Stated exercise ▸ Rewrite every one of the entries below, renaming "tick label" to "tick value" wherever it occurs and keeping all other wording the same. Omit the pictures from your version.

Data to process ▸
● ● ●
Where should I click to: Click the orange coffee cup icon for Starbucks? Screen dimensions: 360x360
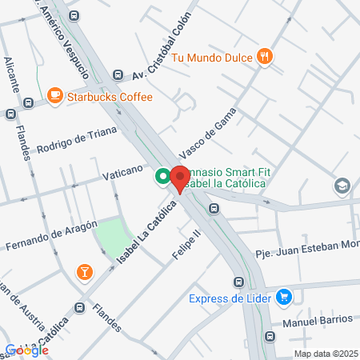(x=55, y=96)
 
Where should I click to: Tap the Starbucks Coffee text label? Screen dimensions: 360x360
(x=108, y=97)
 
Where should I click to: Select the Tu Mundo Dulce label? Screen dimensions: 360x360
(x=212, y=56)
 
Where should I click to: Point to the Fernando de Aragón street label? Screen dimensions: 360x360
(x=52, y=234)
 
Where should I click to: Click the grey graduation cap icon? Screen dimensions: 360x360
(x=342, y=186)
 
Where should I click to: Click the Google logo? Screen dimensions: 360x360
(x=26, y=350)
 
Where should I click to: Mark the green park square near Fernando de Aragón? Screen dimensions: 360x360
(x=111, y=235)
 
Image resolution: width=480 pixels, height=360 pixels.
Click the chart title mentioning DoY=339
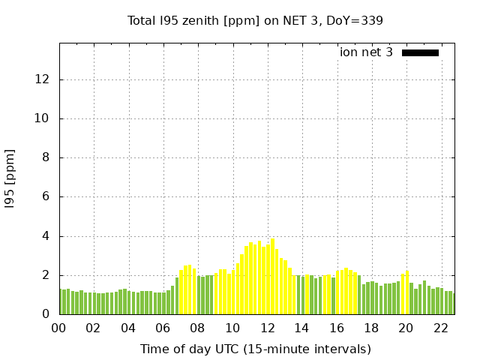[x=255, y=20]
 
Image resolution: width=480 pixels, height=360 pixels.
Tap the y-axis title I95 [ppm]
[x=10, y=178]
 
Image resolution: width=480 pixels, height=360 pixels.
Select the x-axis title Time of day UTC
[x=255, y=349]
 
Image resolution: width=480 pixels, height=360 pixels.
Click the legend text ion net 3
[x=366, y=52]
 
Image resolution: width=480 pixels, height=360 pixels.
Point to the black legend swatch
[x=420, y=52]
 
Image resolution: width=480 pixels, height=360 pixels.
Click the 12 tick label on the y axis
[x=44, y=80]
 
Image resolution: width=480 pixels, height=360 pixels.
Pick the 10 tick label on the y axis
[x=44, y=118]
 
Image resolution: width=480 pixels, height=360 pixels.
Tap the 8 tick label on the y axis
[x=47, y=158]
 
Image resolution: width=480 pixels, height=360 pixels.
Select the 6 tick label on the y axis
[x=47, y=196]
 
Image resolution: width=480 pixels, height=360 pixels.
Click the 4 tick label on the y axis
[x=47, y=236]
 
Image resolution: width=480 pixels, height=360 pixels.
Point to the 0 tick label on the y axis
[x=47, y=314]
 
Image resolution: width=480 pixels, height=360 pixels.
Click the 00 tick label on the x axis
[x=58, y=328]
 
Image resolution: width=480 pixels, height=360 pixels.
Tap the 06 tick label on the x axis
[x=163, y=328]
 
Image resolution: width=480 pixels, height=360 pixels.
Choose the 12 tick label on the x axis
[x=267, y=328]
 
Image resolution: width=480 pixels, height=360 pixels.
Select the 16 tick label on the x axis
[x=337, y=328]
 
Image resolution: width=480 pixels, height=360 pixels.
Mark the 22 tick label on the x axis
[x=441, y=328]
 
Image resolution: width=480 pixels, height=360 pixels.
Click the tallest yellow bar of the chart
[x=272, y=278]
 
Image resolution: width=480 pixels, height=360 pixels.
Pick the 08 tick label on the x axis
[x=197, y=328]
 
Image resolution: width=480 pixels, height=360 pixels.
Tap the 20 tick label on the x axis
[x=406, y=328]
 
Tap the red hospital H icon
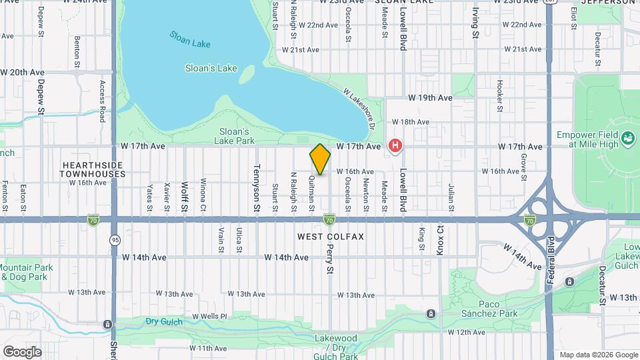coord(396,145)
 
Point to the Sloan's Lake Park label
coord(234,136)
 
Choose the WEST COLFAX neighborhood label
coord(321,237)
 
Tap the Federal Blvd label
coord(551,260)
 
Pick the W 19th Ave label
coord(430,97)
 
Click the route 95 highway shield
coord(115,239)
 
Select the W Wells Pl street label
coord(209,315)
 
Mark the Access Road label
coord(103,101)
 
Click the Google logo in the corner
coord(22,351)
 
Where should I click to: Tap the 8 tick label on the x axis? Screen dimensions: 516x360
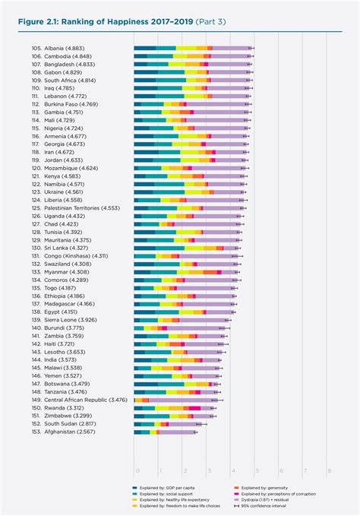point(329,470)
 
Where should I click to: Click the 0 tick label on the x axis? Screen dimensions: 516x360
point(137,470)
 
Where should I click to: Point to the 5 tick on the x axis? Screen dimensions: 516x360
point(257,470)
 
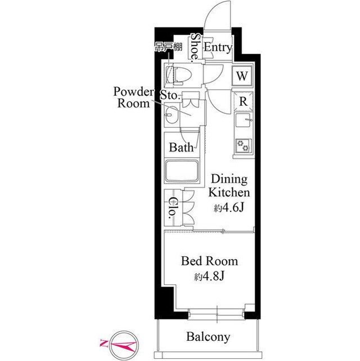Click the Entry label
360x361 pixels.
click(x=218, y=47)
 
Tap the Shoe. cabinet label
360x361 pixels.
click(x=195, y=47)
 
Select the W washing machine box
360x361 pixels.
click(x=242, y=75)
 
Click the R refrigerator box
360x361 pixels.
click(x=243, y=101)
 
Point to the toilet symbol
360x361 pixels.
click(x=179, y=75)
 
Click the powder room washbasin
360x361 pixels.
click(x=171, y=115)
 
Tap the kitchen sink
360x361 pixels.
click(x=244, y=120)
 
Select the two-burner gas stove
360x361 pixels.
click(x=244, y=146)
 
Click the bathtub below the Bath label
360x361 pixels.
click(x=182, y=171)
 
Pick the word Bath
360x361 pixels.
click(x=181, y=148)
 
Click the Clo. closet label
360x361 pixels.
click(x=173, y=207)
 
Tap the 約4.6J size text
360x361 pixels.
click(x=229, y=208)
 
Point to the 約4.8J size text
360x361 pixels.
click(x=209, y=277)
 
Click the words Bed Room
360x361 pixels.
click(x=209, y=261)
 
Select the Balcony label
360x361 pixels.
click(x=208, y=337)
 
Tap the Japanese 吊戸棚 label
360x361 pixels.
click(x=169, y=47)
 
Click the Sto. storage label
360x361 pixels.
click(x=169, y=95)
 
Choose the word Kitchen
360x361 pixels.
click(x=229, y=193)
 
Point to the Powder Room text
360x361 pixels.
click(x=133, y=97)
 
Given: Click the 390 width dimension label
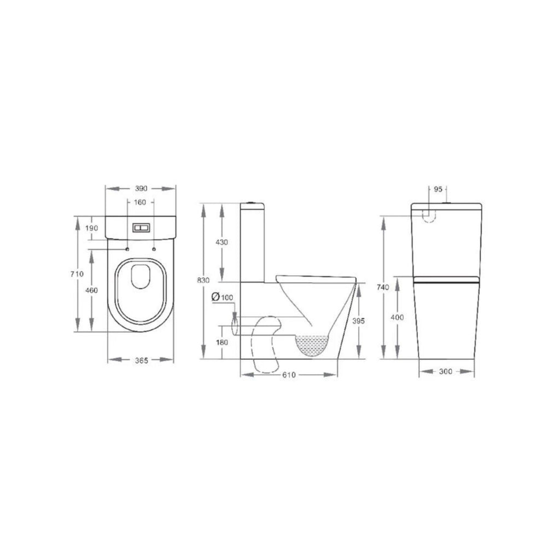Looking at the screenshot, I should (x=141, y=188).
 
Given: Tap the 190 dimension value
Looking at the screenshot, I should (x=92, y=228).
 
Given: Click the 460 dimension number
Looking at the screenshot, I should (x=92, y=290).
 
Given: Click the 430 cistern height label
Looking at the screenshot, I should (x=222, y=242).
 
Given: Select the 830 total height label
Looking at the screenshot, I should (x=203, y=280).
● ● ●
Correct answer ▸
Where should I click to: Click the orange coffee cup icon for Starbucks? Screen dimensions: 360x360
(x=55, y=96)
 
Where should I click to: Tap the Starbucks Coffee text label? Screen dimensions: 360x360
(x=108, y=97)
 
Where should I click to: Select the Tu Mundo Dulce label? Screen dimensions: 360x360
(x=212, y=56)
 
Where should I click to: Point to the Fernando de Aragón street label? Screen dimensions: 360x360
(x=52, y=234)
 
Where should I click to: Click the grey graduation cap icon? Screen dimensions: 360x360
(x=342, y=186)
 
Where should I click to: Click the Google logo? Screen dimensions: 360x360
(x=26, y=350)
 
Where should I click to: Mark the green park square near Fernando de Aragón? Screen dimensions: 360x360
(x=111, y=235)
 
Image resolution: width=480 pixels, height=360 pixels.
Click the chart title mentioning DoY=339
[x=255, y=20]
 
Image resolution: width=480 pixels, height=360 pixels.
Tap the y-axis title I95 [ppm]
[x=10, y=178]
 
Image resolution: width=480 pixels, height=360 pixels.
Select the x-axis title Time of day UTC
[x=255, y=349]
 
Image resolution: width=480 pixels, height=360 pixels.
Click the legend text ion net 3
[x=366, y=52]
 
Image resolution: width=480 pixels, height=360 pixels.
Point to the black legend swatch
[x=420, y=52]
 
Image resolution: width=480 pixels, height=360 pixels.
Click the 12 tick value on the y axis
[x=44, y=80]
 
Image resolution: width=480 pixels, height=360 pixels.
Pick the 10 tick value on the y axis
[x=44, y=118]
 
Image resolution: width=480 pixels, height=360 pixels.
Tap the 8 tick value on the y axis
[x=47, y=158]
 
Image resolution: width=480 pixels, height=360 pixels.
Select the 6 tick value on the y axis
[x=47, y=196]
 
Image resolution: width=480 pixels, height=360 pixels.
Click the 4 tick value on the y axis
[x=47, y=236]
 
Image resolution: width=480 pixels, height=360 pixels.
Point to the 0 tick value on the y axis
[x=47, y=314]
 
Image resolution: width=480 pixels, height=360 pixels.
Click the 00 tick value on the x axis
[x=58, y=328]
 
Image resolution: width=480 pixels, height=360 pixels.
Tap the 06 tick value on the x axis
[x=163, y=328]
 
Image resolution: width=480 pixels, height=360 pixels.
Choose the 12 tick value on the x axis
[x=267, y=328]
 
Image resolution: width=480 pixels, height=360 pixels.
Select the 16 tick value on the x axis
[x=337, y=328]
 
Image resolution: width=480 pixels, height=360 pixels.
Mark the 22 tick value on the x axis
[x=441, y=328]
 
Image resolution: width=480 pixels, height=360 pixels.
Click the tallest yellow bar of the chart
[x=272, y=278]
 
Image resolution: width=480 pixels, height=360 pixels.
Pick the 08 tick value on the x axis
[x=197, y=328]
 
Image resolution: width=480 pixels, height=360 pixels.
Tap the 20 tick value on the x axis
[x=406, y=328]
 
Tap the red hospital H icon
coord(396,145)
 
Point to the Sloan's Lake Park label
coord(234,136)
 
Choose the WEST COLFAX neighborhood label
coord(321,237)
 
Tap the Federal Blvd label
coord(551,260)
 
Pick the W 19th Ave label
coord(430,97)
 
Click the route 95 highway shield
coord(115,239)
 
Select the W Wells Pl street label
coord(209,315)
 
Mark the Access Road label
coord(103,101)
 
Click the Google logo in the corner
coord(22,351)
 
Where should I click to: Tap the 8 tick value on the x axis? Screen dimensions: 516x360
point(329,470)
 
Where should I click to: Click the 0 tick value on the x axis? Screen dimensions: 516x360
point(137,470)
 
Where should I click to: Point to the 5 tick on the x axis? Screen dimensions: 516x360
point(257,470)
 
Click the Entry label
360x361 pixels.
click(x=218, y=47)
 
Tap the Shoe. cabinet label
360x361 pixels.
click(x=195, y=47)
 
Select the W washing machine box
360x361 pixels.
click(x=242, y=75)
 
Click the R refrigerator box
360x361 pixels.
click(x=243, y=101)
 
Point to the toilet symbol
360x361 pixels.
click(x=179, y=75)
 
Click the powder room washbasin
360x361 pixels.
click(x=171, y=115)
 
Tap the kitchen sink
360x361 pixels.
click(x=244, y=120)
 
Select the two-burner gas stove
360x361 pixels.
click(x=244, y=146)
 
Click the bathtub below the Bath label
360x361 pixels.
click(x=182, y=171)
 
Pick the word Bath
360x361 pixels.
click(x=181, y=148)
 
Click the Clo. closet label
360x361 pixels.
click(x=173, y=207)
 
Tap the 約4.6J size text
360x361 pixels.
click(x=229, y=208)
 
Point to the 約4.8J size text
360x361 pixels.
click(x=209, y=277)
 
Click the words Bed Room
360x361 pixels.
click(x=209, y=261)
 
Select the Balcony label
360x361 pixels.
click(x=208, y=337)
 
Tap the Japanese 吊戸棚 label
360x361 pixels.
click(x=169, y=47)
 
Click the Sto. storage label
360x361 pixels.
click(x=169, y=95)
 
Choose the word Kitchen
360x361 pixels.
click(x=229, y=193)
 
Point to the Powder Room text
360x361 pixels.
click(x=133, y=97)
 
Given: Click the 390 width dimension label
Looking at the screenshot, I should (x=141, y=188).
 
Given: Tap the 190 dimension value
Looking at the screenshot, I should (x=92, y=228).
 
Given: Click the 460 dimension number
Looking at the screenshot, I should (x=92, y=290).
 
Given: Click the 430 cistern height label
Looking at the screenshot, I should (x=222, y=242).
 
Given: Select the 830 total height label
Looking at the screenshot, I should (x=203, y=280).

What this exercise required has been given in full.